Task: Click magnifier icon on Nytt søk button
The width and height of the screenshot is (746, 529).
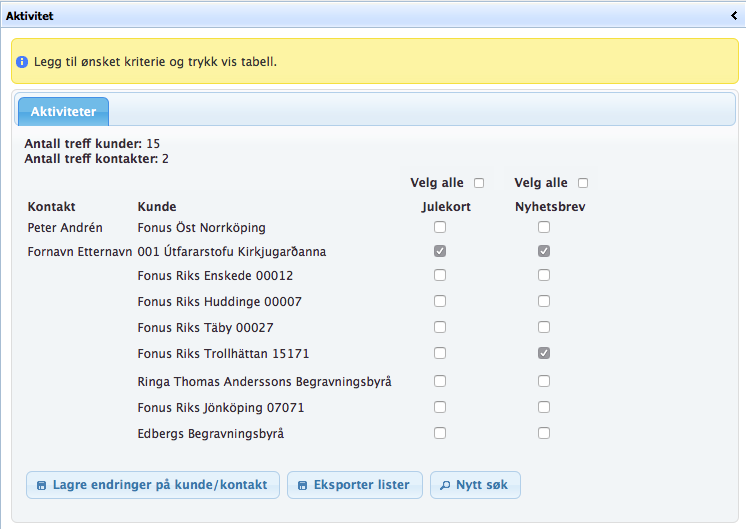Action: click(445, 485)
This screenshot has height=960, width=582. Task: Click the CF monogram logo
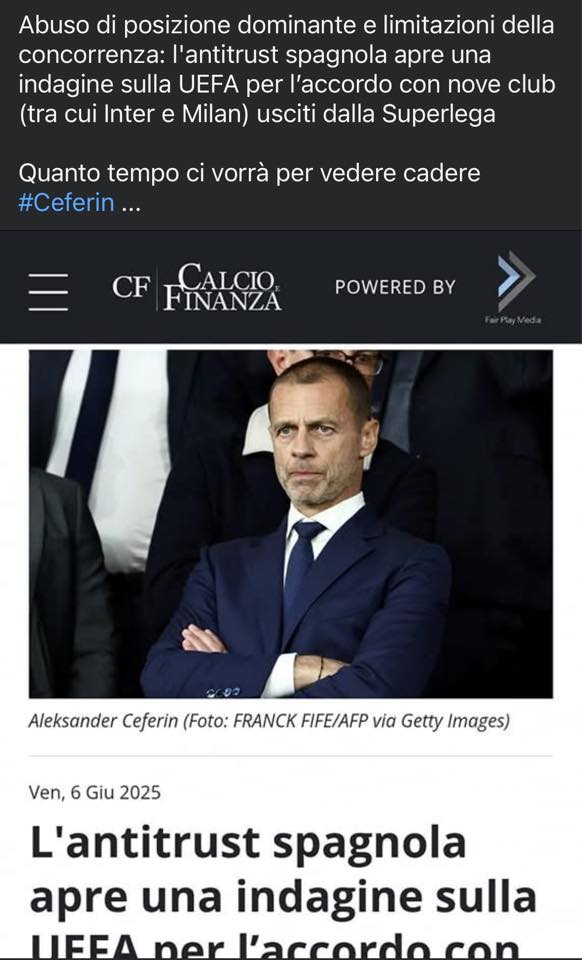(131, 287)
__________________________________________________
• _TASK STATEMENT_
Give the entries back verbatim and omit the images.

• _RESULT OF THE EXERCISE_
Task: Click magnifier icon on Nytt søk button
The width and height of the screenshot is (746, 529).
Action: click(445, 485)
This screenshot has height=960, width=582. Task: Click the CF monogram logo
(131, 287)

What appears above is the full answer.